Hih diye ardımı döndüm. Bu ne zaman girmişidi de zerre ses duymamıştım ben? Hem o niye gömleğinin düğmelerini çözüp üstüme üstüme geliyodu şimdi?

 

Gözüne başına sahip çık Züleyha! Erkek düşkünü Lalezar gibi bakarsan, herifin döşündeki azıcık kılı yuttururum sana! O erkek, bilmiyon mu sen onların nefsini? Kız hadi erkek görmedin bilmiyon, ağabeyini de mi görmedin? Lalezar bi taraflarını sallaya sallaya yürüyünce bir anda kalkışa geçen yanlarını. O kalkanları indirmek için Lalezar'ın attığı çığlıkları. Halil'imle Yiğidime ananızın dişi ağrıyomuş ondan yıkıyo ortalığı diye attığın yalanlar, tek başına götürecek seni cehenneme.

 

Çek o gözlerini işimiz var daha seninle. Asil beye serçe dediği Züleyha'nın atmaca çıkması şokunu yaşatacağız. Hem bu adam da nasıl sözünün eriymiş öyle? Serçe merçe diyodun, ne dikiyon gözünü bana diye çemkirsem ağzını açaman Asil Bey!

 

Sanki hiç soyunuşu sırtımdan ter akıtmıyomuş gibi şöylecene bi bakıp yönümü küçük valize döndüm. Gözünü sevdimin Adana'sı, bunca sıcağa insanın içindeki yağı eritip akıtırdı. Çatal dil kaynanam götündeki, göbeğindeki kaçak katları nasıl sakındı ola ki?

 

Ayarı iyi tutturmak lazım Züleyha. Ettiği lafı hem yutturmak, hem de gözüne büyü indirecek bişeyler bırakmak lazım.

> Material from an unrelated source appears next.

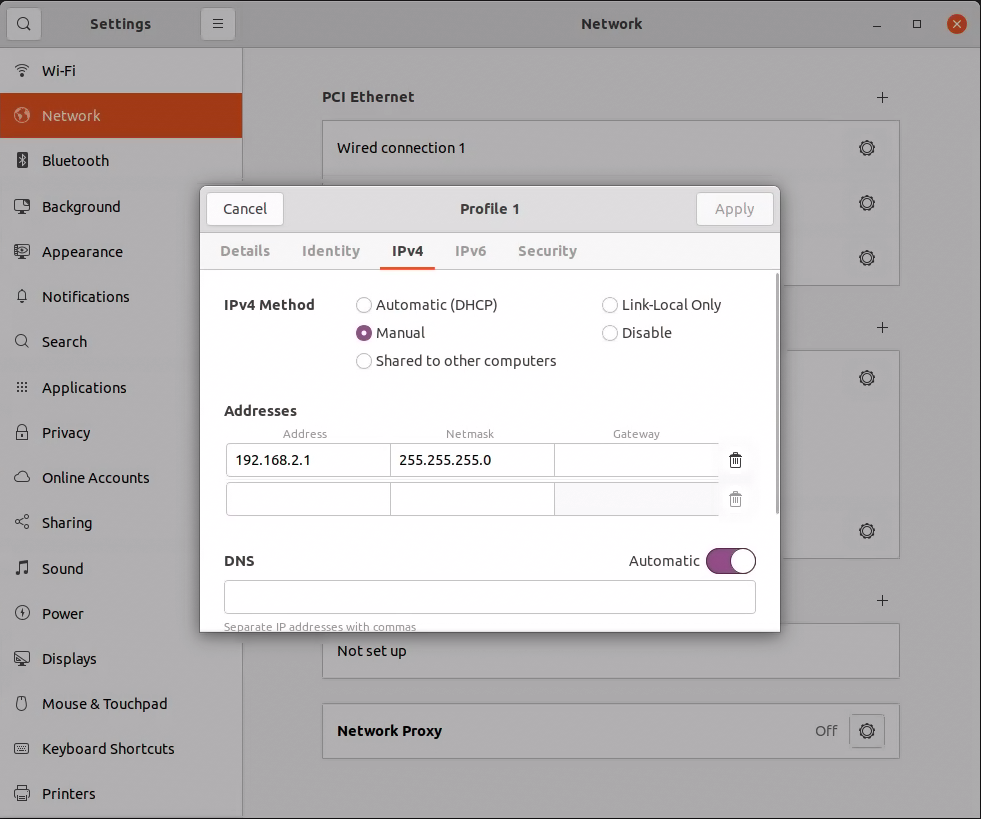Delete the 192.168.2.1 address row
This screenshot has height=819, width=981.
click(x=735, y=460)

Gömleğinin iliklerini açıp iki yanına saldı. Parmaklarım dokunmak için kaşınmadı desem, yalanım boğazıma dolanırdı.

 

"Bu elbise de halamın işi mi Züleyha?"

 

Laf attığı elbisemi azıcık süzüp iç çektim. Ne güzel şeylerim olmuştu hemenden.

 

"Hmmm... Sağolsun bi düzgün düzdü ki milletin ağzı açık kaldı. Yok alma dedim de hiç dinlemedi ki beni."

 

Bacın kıyıda köşede analığına "niye bu kadar alışveriş yapılıyor" dedi de sümüğünü akıta akıta ağladı demedim. Hemen görüm, kaynana çekiştiriyo dedirtmeye hacet yoktu. Hem ben kocasının eline bakacak kız mıydım? Kendi dilim yeterdi görümce bükmeye.

 

Ben çatık kaşı asabımı bozacak derken kararmış gözleri düğmenin üstündeki açıklığa saplanmıştı. Gecenin adı var Züleyha, zifaf diyolar ya bacım, adam girmiş havasına.

 

"Evde bekar oğlan var dedim mi sana Züleyha?"

 

"Hıı dediydin. Senin de daha bekar olduğun bi zamanda dediydin."

 

Üstüme üstüme abandı mustur. Pısıp geriletecek, heybetiyle aklımı bulandıracak sanki.

 

Hey gidinin Asil beyi, ben hiç haberi bile olmadan o ağabeyimin başına ne çoraplar ördüm bileydin bu havan hop diye sönerdi.

 

İşaret parmağı ilk düğmenin üstüne gelip durunca dayanamadım. Kız valla dayanamadım, can bu be! Gözüne değmesin dediğim gözüm takıldı girdaba işte. İyice dibime girdi, sesini de kıstı. Sanki Nazlım duysa anlayacak.

 

"Ben sözlüydüm o zaman Züleyha. Haneme nasıl düştüğünü anlamadığım bir ateş parçasıyla."

 

Hah düştün mü dilime Asil Bey? Belledecem ben sana serçeyi!

 

"Serçeydim hani, süstüm ben? "

 

Sesimi pusladım sanki alınır gibi. Dudağımı da büktüm azcık ki merhamet damarına kan gitsin. Cilve yapmak lazımdı biraz.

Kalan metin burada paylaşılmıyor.